## Exercise data
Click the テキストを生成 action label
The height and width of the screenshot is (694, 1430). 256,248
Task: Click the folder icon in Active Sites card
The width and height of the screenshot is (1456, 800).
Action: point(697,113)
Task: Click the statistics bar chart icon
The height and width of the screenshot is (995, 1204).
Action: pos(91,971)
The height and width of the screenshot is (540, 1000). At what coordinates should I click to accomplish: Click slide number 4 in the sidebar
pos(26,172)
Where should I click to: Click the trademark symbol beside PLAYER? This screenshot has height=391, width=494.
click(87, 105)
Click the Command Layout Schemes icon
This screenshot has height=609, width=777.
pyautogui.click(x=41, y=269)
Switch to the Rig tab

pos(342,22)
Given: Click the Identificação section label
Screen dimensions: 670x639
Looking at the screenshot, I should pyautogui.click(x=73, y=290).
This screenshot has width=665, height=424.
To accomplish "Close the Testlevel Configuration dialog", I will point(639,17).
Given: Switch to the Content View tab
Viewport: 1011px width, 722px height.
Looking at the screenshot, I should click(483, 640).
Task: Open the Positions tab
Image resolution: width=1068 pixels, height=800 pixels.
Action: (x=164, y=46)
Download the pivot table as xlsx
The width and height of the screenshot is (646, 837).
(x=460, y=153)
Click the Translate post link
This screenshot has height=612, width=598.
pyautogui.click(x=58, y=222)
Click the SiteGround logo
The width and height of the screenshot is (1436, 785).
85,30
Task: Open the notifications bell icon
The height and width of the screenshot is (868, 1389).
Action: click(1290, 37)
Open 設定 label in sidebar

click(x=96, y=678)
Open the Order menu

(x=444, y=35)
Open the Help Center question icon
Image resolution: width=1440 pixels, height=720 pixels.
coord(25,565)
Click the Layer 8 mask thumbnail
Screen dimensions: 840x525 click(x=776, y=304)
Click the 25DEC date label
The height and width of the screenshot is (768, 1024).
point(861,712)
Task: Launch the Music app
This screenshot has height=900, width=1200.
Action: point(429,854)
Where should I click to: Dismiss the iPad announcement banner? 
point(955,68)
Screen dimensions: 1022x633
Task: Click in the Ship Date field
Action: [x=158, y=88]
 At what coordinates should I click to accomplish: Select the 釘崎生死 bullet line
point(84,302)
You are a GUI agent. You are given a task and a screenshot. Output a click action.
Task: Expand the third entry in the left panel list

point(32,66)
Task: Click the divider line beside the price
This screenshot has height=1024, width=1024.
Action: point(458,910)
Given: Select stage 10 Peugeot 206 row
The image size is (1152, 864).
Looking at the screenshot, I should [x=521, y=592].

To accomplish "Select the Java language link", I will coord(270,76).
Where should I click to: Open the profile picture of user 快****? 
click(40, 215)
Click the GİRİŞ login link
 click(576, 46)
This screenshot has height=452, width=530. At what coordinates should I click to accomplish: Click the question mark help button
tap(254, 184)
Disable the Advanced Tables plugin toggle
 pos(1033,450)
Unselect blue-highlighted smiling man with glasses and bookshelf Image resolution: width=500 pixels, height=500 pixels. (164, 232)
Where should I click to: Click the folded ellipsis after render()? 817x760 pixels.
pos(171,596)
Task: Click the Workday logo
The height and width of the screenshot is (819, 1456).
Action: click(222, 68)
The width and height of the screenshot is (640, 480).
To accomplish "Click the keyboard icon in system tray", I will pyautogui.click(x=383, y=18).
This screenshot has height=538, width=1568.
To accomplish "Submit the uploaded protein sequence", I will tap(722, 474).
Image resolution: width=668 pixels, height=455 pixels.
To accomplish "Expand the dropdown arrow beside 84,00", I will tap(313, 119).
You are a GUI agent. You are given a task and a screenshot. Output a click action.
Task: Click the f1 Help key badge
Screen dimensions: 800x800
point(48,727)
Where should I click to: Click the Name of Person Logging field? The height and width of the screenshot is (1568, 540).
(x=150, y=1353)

## Task directions
Give an exact copy of the lines from the one with "Screen dimensions: 800x800" through the end of the entries, both ends included.

## Output for this exercise
Screen dimensions: 800x800
point(48,727)
Where should I click to: Click the Name of Person Logging field? The height and width of the screenshot is (1568, 540).
(x=150, y=1353)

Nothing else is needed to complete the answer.